> _OBJECTIF DE LA TÂCHE_
Recopiez mot pour mot, s'il vous plaît, le passage du texte sur la surveillance des quartiers musulmans qui va de « Plusieurs organisations de » jusqu'à « dans ces quartiers. » inclus.

Une telle surveillance "est contraire à qui nous sommes. Et cela ne nous aidera pas à vaincre l'Etat islamique", a tonné mercredi Barack Obama. "Une approche qui les singulariserait ou les ciblerait pour les discriminer est non seulement erronée et non-Américaine, elle serait aussi contre-productive", a insisté le président.
Après les attentats qui ont fait au moins 31 morts mardi à Bruxelles, revendiqués par le groupe jihadiste EI, Ted Cruz n'avait pas hésité: "nous devons permettre à la police de patrouiller et sécuriser les quartiers musulmans avant qu'ils ne se radicalisent", avait-il déclaré.
Son rival Donald Trump, qui prône sans complexe la torture pour les suspects de terrorisme, a trouvé que c'était "une bonne idée".
Plusieurs organisations de défense des musulmans s'en sont émues et Twitter s'est enflammé avec le hashtag #MuslimNeighborhood (quartier musulman) racontant la vie et les actes de générosité dans ces quartiers.

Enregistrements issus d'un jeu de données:
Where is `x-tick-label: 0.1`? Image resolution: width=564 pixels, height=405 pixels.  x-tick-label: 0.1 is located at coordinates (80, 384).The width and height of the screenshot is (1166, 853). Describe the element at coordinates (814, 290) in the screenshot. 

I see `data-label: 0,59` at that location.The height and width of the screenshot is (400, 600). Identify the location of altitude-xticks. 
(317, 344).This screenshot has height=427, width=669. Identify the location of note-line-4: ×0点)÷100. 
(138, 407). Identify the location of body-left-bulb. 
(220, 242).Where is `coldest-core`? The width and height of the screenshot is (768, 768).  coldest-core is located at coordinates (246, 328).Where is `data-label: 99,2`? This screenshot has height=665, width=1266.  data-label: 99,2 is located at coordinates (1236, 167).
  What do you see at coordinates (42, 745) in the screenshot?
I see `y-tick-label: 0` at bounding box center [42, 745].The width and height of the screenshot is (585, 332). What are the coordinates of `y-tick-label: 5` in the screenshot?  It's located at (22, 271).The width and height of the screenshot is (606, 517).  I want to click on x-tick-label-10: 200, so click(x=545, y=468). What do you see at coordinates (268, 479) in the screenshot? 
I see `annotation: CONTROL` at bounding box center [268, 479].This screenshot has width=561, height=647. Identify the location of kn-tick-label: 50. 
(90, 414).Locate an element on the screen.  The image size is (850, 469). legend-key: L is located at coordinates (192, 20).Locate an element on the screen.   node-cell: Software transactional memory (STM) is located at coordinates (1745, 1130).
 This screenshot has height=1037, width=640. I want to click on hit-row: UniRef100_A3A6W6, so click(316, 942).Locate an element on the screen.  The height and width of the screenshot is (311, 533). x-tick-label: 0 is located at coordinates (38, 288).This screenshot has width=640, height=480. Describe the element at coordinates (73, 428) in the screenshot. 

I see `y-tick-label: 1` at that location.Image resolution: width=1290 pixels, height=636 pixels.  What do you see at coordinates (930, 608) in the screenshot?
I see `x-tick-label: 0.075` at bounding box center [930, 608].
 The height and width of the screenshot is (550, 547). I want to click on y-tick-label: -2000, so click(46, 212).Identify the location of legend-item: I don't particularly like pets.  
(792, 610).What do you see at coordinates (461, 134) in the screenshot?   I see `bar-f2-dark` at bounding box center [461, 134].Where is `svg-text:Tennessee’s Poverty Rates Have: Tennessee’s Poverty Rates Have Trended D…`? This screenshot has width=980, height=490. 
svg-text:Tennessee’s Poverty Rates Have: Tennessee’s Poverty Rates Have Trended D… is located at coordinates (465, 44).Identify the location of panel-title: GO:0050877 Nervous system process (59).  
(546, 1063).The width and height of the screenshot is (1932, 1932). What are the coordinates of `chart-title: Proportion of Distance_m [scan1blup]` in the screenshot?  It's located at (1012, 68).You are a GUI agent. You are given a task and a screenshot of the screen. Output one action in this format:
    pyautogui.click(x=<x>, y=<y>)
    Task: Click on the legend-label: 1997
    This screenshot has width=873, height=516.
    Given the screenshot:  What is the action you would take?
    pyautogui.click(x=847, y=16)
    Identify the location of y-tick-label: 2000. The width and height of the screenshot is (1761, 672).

> _PARTIE RÉPONSE_
Plusieurs organisations de défense des musulmans s'en sont émues et Twitter s'est enflammé avec le hashtag #MuslimNeighborhood (quartier musulman) racontant la vie et les actes de générosité dans ces quartiers.